VirtualRealPorn
- Available in: English
- Founded: 2013
- Headquarters: Spain
- Owner: Mike Kowalski
- Founder: Mike Kowalski
- Industry: Virtual reality
- Employees: 20
- Website: virtualrealporn.com
- Current status: Active

= VirtualRealPorn =

Virtual reality company

VirtualRealPorn is a virtual reality pornography production company, founded in 2013. The company's headquarters are located in Zaragoza, Spain, with additional offices in Granada and Barcelona, as well as a US office in Ohio where most of the videos are filmed.

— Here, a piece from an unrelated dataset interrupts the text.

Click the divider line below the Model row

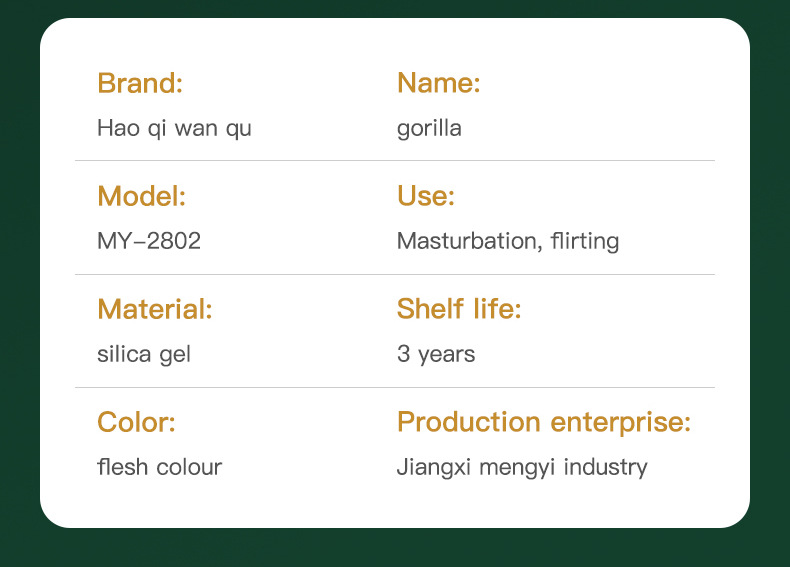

The company is notable for producing some of the first virtual reality pornographic films.

== History ==
VirtualRealPorn was founded in 2013. The company's productions include virtual reality videos that can be viewed using virtual reality headsets or mobile phones.

In 2015, VirtualRealPorn collaborated with the Dutch company Kiiroo and the Chinese company Lovense to synchronize their remote sex toys with the virtual reality video content.

== VRLove ==
Since 2017, VirtualRealPorn has supported the ongoing development of VRLove, an online multiplayer video game featuring 3D pornographic video content.

==Reception==
In 2017, VirtualRealPorn was named the best virtual reality porn site by The Daily Dot.

== Web traffic ==
As of July 2021, VirtualRealPorn has a web traffic ranking of 362,631.